Comme on le voit il n’y a de nouveau relations entre les deux classifications qu’au point de vue de l’attitude objective et de l’attitude subjective. Il est facile de voir pourquoi. Nous avons montré que les types de Binet étaient aussi constants que les nôtres dans les épreuves collectives, ou à peu de choses près. Mais nous n’avons pas retrouvé ces types de Binet à l’examen clinique, où nous les cherchions cependant. D’où vient ce fait ? Il ne préjuge pas, à notre sens, de la valeur de ces types, qui se révèleront peut-être constants à des examens cliniques ultérieurs. Ce qui explique que nous ne les ayons pas retrouvés, c’est qu’ils sont hétérogènes dans leur principe : ils font appel à des fonctions mentales qui ne s’excluent pas les unes les autres, qui ne sont donc pas sur le même plan. L’opposition entre les imaginatifs et les non-imaginatifs n’est pas du même ordre qu’entre les descripteurs et les observateurs. Dans un cas l’on a à faire au sens du réel, à l’imagination des hypothèses et à leur contrôle ; dans l’autre cas il s’agit de types d’observation et presque de types d’attention.

Nous n’avons fait au contraire nos examens qu’à un seul point de vue, celui du sens du réel. De ce point de vue l’on peut faire quatre types qui n’impliquent ni n’excluent les deux premiers de ceux de Binet. Il s’agit donc là d’une simple question de méthode suivie. D’autres recherches sont maintenant à faire à d’autres points de vue, qui confirmeront ou infirmeront la valeur de ces deux premiers types : ils se superposeront alors simplement aux types basés sur le sens du réel.

Conclusion. — Nous voici donc renseignés, dans la mesure où le comporte une petite expérience comme la nôtre, sur la valeur des types de description d’image. On voit du même coup la complexité de la question et son intérêt pour la psychologie de l’intelligence enfantine, en particulier pour la psychologie du sens du réel. Il est trop tôt d’ailleurs pour dégager ce que les expériences apportent à ce point de vue. La tâche urgente qui s’impose est au contraire de multiplier les examens cliniques, de publier des séries de monographies d’enfants tendant à établir des types particuliers, d’imagination, de narration, d’attention dans l’observation, de dessin, etc. Les observations données dans notre première partie sont très insuffisantes à cet égard. Ce qu’il faudrait ce sont des recueils de cas intégralement décrits analogues à ceux que publient les médecins.

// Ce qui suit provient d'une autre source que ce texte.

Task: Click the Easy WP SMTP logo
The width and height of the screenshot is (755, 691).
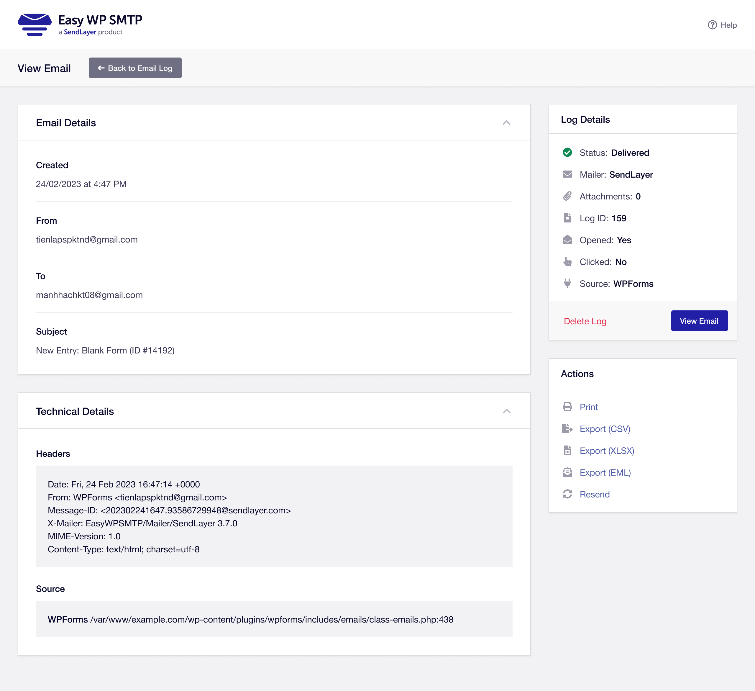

Nous n’avons en particulier fourni aucun renseignement sur la relation des types avec l’âge. C’est là une grosse question qui fera l’objet d’une publication ultérieure. Les indications que nous avons données valent entre 9 et 11 ans tout au plus. Avant 8 et 9 ans nous sommes beaucoup trop peu instruits sur ce qu’est le sens du réel ou le contrôle de l’imagination pour prévoir si nos types sont encore valables.